- QUÉ SE PIDE
Reproduce sin ningún cambio todas las líneas de los ítems que vienen a continuación.
+ + + + + + +
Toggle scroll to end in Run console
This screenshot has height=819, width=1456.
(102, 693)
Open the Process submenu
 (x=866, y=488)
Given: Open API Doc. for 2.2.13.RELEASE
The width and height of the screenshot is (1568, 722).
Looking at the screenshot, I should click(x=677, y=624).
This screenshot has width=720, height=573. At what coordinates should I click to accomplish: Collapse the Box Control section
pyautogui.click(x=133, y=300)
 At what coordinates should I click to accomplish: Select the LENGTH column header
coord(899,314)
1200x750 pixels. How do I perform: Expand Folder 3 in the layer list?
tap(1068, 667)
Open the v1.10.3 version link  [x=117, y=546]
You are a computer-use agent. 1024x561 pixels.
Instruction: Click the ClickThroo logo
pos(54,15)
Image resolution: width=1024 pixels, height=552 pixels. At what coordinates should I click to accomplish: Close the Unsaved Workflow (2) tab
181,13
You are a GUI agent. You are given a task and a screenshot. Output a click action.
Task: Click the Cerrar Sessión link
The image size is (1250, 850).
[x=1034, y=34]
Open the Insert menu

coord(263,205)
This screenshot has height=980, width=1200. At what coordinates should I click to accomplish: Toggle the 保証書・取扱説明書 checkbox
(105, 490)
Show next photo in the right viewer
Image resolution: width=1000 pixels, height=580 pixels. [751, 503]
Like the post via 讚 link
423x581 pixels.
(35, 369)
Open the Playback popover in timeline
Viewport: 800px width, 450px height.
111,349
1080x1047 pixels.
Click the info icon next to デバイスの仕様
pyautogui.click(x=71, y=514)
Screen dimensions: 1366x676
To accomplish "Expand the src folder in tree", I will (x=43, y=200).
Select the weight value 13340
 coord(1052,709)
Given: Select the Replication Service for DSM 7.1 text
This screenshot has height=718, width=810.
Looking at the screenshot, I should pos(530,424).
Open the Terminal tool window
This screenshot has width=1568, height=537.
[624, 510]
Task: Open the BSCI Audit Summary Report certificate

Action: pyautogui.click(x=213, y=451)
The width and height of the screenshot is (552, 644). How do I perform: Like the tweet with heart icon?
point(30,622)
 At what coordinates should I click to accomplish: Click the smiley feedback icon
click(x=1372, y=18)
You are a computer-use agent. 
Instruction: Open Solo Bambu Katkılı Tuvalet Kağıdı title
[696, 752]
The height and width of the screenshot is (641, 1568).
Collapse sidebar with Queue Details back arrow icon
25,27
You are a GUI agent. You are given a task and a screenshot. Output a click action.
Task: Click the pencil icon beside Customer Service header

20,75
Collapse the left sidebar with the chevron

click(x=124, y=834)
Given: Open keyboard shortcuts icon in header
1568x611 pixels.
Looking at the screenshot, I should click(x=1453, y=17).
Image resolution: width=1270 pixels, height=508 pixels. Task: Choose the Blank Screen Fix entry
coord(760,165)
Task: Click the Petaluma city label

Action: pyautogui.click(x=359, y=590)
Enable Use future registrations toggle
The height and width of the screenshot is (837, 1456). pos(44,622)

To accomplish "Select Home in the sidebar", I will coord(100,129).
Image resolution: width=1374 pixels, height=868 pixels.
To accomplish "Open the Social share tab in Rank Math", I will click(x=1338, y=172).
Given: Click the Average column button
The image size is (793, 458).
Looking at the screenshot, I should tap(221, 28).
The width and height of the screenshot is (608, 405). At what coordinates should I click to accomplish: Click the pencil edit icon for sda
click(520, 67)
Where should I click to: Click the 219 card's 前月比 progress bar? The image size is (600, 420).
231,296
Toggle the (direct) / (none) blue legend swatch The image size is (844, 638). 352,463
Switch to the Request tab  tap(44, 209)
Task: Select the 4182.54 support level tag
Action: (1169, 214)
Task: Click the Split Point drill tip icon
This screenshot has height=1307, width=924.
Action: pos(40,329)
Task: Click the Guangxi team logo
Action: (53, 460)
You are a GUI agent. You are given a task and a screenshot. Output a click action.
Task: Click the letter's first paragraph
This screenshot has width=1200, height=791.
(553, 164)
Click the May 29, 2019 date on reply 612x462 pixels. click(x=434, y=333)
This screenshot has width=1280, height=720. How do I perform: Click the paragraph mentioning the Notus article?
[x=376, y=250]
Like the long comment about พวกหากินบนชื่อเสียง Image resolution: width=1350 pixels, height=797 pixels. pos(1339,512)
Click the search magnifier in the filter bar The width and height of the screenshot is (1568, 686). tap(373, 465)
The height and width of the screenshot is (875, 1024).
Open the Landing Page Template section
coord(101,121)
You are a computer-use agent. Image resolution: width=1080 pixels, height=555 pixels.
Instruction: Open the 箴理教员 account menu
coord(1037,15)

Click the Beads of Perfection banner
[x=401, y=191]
+ + + + + + +
- RESULTADO DEL EJERCICIO
Toggle scroll to end in Run console
This screenshot has height=819, width=1456.
(102, 693)
Open the Process submenu
 (x=866, y=488)
Given: Open API Doc. for 2.2.13.RELEASE
The width and height of the screenshot is (1568, 722).
Looking at the screenshot, I should click(x=677, y=624).
This screenshot has width=720, height=573. At what coordinates should I click to accomplish: Collapse the Box Control section
pyautogui.click(x=133, y=300)
 At what coordinates should I click to accomplish: Select the LENGTH column header
coord(899,314)
1200x750 pixels. How do I perform: Expand Folder 3 in the layer list?
tap(1068, 667)
Open the v1.10.3 version link  [x=117, y=546]
You are a computer-use agent. 1024x561 pixels.
Instruction: Click the ClickThroo logo
pos(54,15)
Image resolution: width=1024 pixels, height=552 pixels. At what coordinates should I click to accomplish: Close the Unsaved Workflow (2) tab
181,13
You are a GUI agent. You are given a task and a screenshot. Output a click action.
Task: Click the Cerrar Sessión link
The image size is (1250, 850).
[x=1034, y=34]
Open the Insert menu

coord(263,205)
This screenshot has height=980, width=1200. At what coordinates should I click to accomplish: Toggle the 保証書・取扱説明書 checkbox
(105, 490)
Show next photo in the right viewer
Image resolution: width=1000 pixels, height=580 pixels. [751, 503]
Like the post via 讚 link
423x581 pixels.
(35, 369)
Open the Playback popover in timeline
Viewport: 800px width, 450px height.
111,349
1080x1047 pixels.
Click the info icon next to デバイスの仕様
pyautogui.click(x=71, y=514)
Screen dimensions: 1366x676
To accomplish "Expand the src folder in tree", I will (x=43, y=200).
Select the weight value 13340
 coord(1052,709)
Given: Select the Replication Service for DSM 7.1 text
This screenshot has height=718, width=810.
Looking at the screenshot, I should pos(530,424).
Open the Terminal tool window
This screenshot has width=1568, height=537.
[624, 510]
Task: Open the BSCI Audit Summary Report certificate

Action: pyautogui.click(x=213, y=451)
The width and height of the screenshot is (552, 644). How do I perform: Like the tweet with heart icon?
point(30,622)
 At what coordinates should I click to accomplish: Click the smiley feedback icon
click(x=1372, y=18)
You are a computer-use agent. 
Instruction: Open Solo Bambu Katkılı Tuvalet Kağıdı title
[696, 752]
The height and width of the screenshot is (641, 1568).
Collapse sidebar with Queue Details back arrow icon
25,27
You are a GUI agent. You are given a task and a screenshot. Output a click action.
Task: Click the pencil icon beside Customer Service header

20,75
Collapse the left sidebar with the chevron

click(x=124, y=834)
Given: Open keyboard shortcuts icon in header
1568x611 pixels.
Looking at the screenshot, I should click(x=1453, y=17).
Image resolution: width=1270 pixels, height=508 pixels. Task: Choose the Blank Screen Fix entry
coord(760,165)
Task: Click the Petaluma city label

Action: pyautogui.click(x=359, y=590)
Enable Use future registrations toggle
The height and width of the screenshot is (837, 1456). pos(44,622)

To accomplish "Select Home in the sidebar", I will coord(100,129).
Image resolution: width=1374 pixels, height=868 pixels.
To accomplish "Open the Social share tab in Rank Math", I will click(x=1338, y=172).
Given: Click the Average column button
The image size is (793, 458).
Looking at the screenshot, I should tap(221, 28).
The width and height of the screenshot is (608, 405). At what coordinates should I click to accomplish: Click the pencil edit icon for sda
click(520, 67)
Where should I click to: Click the 219 card's 前月比 progress bar? The image size is (600, 420).
231,296
Toggle the (direct) / (none) blue legend swatch The image size is (844, 638). 352,463
Switch to the Request tab  tap(44, 209)
Task: Select the 4182.54 support level tag
Action: (1169, 214)
Task: Click the Split Point drill tip icon
This screenshot has height=1307, width=924.
Action: pos(40,329)
Task: Click the Guangxi team logo
Action: (53, 460)
You are a GUI agent. You are given a task and a screenshot. Output a click action.
Task: Click the letter's first paragraph
This screenshot has width=1200, height=791.
(553, 164)
Click the May 29, 2019 date on reply 612x462 pixels. click(x=434, y=333)
This screenshot has width=1280, height=720. How do I perform: Click the paragraph mentioning the Notus article?
[x=376, y=250]
Like the long comment about พวกหากินบนชื่อเสียง Image resolution: width=1350 pixels, height=797 pixels. pos(1339,512)
Click the search magnifier in the filter bar The width and height of the screenshot is (1568, 686). tap(373, 465)
The height and width of the screenshot is (875, 1024).
Open the Landing Page Template section
coord(101,121)
You are a computer-use agent. Image resolution: width=1080 pixels, height=555 pixels.
Instruction: Open the 箴理教员 account menu
coord(1037,15)

Click the Beads of Perfection banner
[x=401, y=191]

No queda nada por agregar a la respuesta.